Get rid of those ugly semi colons :)
I like semicolons. They make code less ambiguous, especially with those ridiculously verbose Cocoa/Cocoa-Touch API names and signatures. Bad decision from the Swift designers to remove them IMHO.
IMHO, if you type a character and it doesn't effect the compiled binary, you shouldn't type it :)
@SamSoffes so you don't use (extra) whitespace at all? And you obfuscate all symbols to be single characters?
This discussion reminds me of tabs vs spaces in Silicon Valley
|
20

Swift 5

If you want to write custom initializer to UIViewController which is initialized with storyBoard.instantiateViewController(withIdentifier: "ViewControllerIdentifier")

You can write custom initializer for only Optional properties.

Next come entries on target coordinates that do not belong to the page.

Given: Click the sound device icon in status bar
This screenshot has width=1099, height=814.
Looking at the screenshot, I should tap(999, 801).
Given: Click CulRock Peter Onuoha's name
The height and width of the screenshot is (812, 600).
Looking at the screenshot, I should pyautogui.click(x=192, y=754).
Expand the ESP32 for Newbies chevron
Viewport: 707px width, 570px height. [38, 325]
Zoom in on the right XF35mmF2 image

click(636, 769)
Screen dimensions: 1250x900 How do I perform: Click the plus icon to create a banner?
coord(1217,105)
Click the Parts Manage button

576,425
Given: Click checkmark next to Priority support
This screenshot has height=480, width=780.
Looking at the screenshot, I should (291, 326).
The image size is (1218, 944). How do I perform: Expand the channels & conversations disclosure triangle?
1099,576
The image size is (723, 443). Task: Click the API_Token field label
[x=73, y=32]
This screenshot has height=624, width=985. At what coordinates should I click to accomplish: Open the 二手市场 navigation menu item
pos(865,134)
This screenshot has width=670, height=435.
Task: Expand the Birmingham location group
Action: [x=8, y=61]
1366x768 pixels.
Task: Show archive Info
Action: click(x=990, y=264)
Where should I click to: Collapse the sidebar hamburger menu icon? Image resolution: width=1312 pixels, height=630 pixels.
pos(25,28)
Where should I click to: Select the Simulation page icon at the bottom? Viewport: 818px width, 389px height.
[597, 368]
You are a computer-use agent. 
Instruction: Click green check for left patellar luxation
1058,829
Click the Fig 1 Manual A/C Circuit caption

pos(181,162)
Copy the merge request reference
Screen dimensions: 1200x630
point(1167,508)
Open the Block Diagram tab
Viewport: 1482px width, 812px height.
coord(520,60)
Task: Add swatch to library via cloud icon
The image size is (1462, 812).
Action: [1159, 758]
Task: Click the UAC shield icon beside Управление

class MyFooClass: UIViewController {
    var foo: Foo?

    init(with foo: Foo) {
        self.foo = foo
        super.init(nibName: nil, bundle: nil)
    }

    public required init?(coder aDecoder: NSCoder) {
        super.init(coder: aDecoder)
        self.foo = nil
    }
}

1 Comment

"You can write custom initializer for only Optional properties." is the key. That I missed initially.
18

For a more generic UIViewController you can use this as of Swift 2.0

init() {
    super.init(nibName: nil, bundle: nil)
}

Comments

11

Not sure if you managed to fully solve this... but depending on how you want your class's interface to look and whether or not you actually need the coder functionality, you can also use the below:

convenience required init(coder aDecoder: NSCoder)
{
    //set some defaults for leftVC, rightVC, and gap
    self.init(leftVC, rightVC, gap)
}

Since init:leftVC:rightVC:gap is a designated initializer, you can fulfill the requirement of implementing init:coder by making it a convenience initializer that calls your designated initializer.

This could be better than

override init(coder aDecoder: NSCoder)
{
    super.init(coder: aDecoder);
}

because if you need to initialize some properties, then you would need to rewrite them.